Thread: beginner array question

well, when i started c/c++ programming, the book i read told me that to create an array, you need to put the number of 'elements' in the [...].

for example, lets say i want to make a char-array capable of holding up to 4 letters, i would do:

Code:

char sWord[4];

then i try putting data inside the char-array, for example:

Code:

sWord[0] = 'T';
sWord[1] = 'E';
sWord[2] = 'S';
sWord[3] = 'T';
sWord[4] = '/0';

when i compile and run that program, it works fine most of the time, but if i have another char-array, i get some weird results.. when i set a value to sWord[3] or sWord[4], i get a value on sWord2[0]...

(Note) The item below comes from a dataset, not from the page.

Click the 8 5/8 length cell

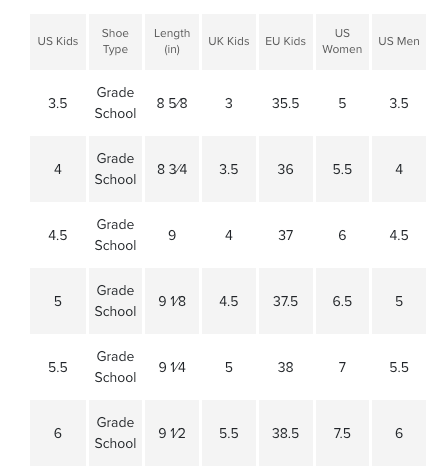pos(172,103)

im just wondering, if i wanted an array that could hold 4 letters (no need for a null char at the end), do i need to declare it as

Code:

char sWord[4];

or

char sWord[5];

i was told that you can only use n - 1 elements, so for the first sWord, i would have 0 to 3, and for the second sWord, i would have 0 to 4...

what happens if i try to write to sWord[4]?

im not sure but, if i declare sWord[4], can i set sWord[4] to null? or is that not allowed.. somebody please explain this, ive been doing it this way for so long, and problems are only just starting to appear, and i want to know if im doing it right

thanks

but i dont get 1 thing.. your declaring it as sword[4].. which is 4 elements (0-3) i get that, but.. what is the 5th element (sword[4]) used for?

so if i want to declare a string, i need to include the null terminator in the no. of elements? and is it compulsory? or can i have strings that dont include a null terminator, if im going to treat them as char arrays rather then strings?

btw, thanks for the reply, cleared a few things up, all this time ive been doing it all wrong :S

Originally Posted by X PaYnE X

but i dont get 1 thing.. your declaring it as sword[4].. which is 4 elements (0-3) i get that, but.. what is the 5th element (sword[4]) used for?

There is no sword[4].
When you go like this:

Code:

char sword[4];

You're actually creating 4 slots (including 0):

Code:

sword[0] = '1';
sword[1] = '2';
sword[2] = '3';
sword[3] = '4';

The only reason we always put '\0' is so that when we use the char array as a string, like:

Code:

puts(sword);

The function puts(char *output) will know when to stop, because it stops printing out sword when it hits the '\0' character. But if you're using the char array to just hold characters, and not to do any string manipulation, then it'll be ok as long as you have a variable that holds how many characters are in the char array. Here's some examples:

Code:

char sword[4];
sword[0] = '1';
sword[1] = '2';
sword[2] = '3';
sword[3] = '4';
/* We know it's 4 characters long, but strlen() does not. */
printf("%i\n", strlen(sword));

But if we go like this:

Code:

char sword[5];
sword[0] = '1';
sword[1] = '2';
sword[2] = '3';
sword[3] = '4';
sword[4] = '\0';
/* It knows the length of the string is 4 characters long!*/
printf("%i\n", strlen(sword));

Code:

sWord[0] = 'T';
sWord[1] = 'E';
sWord[2] = 'S';
sWord[3] = 'T';
sWord[4] = '/0';

your problem is '/'0' should be '\0'
but you can leave the last element alone anyway, the compiler will fill it for you.

posted sand_man

Code:

>your problem is '/'0' should be '\0'

i think , you can use

Code:

NULL

i know that but

Code:

char ch[]={'s','s','s',NULL};
printf("%s\n",ch);

compiling >>>>

sss

im assuming the string will have a fixed number of characters so ill just need to use the size of memory.. well i guess that about answers my question, thanks for all your help everyone

enjoy, pease stop spamming, and learn to use the board's formatting tags properly.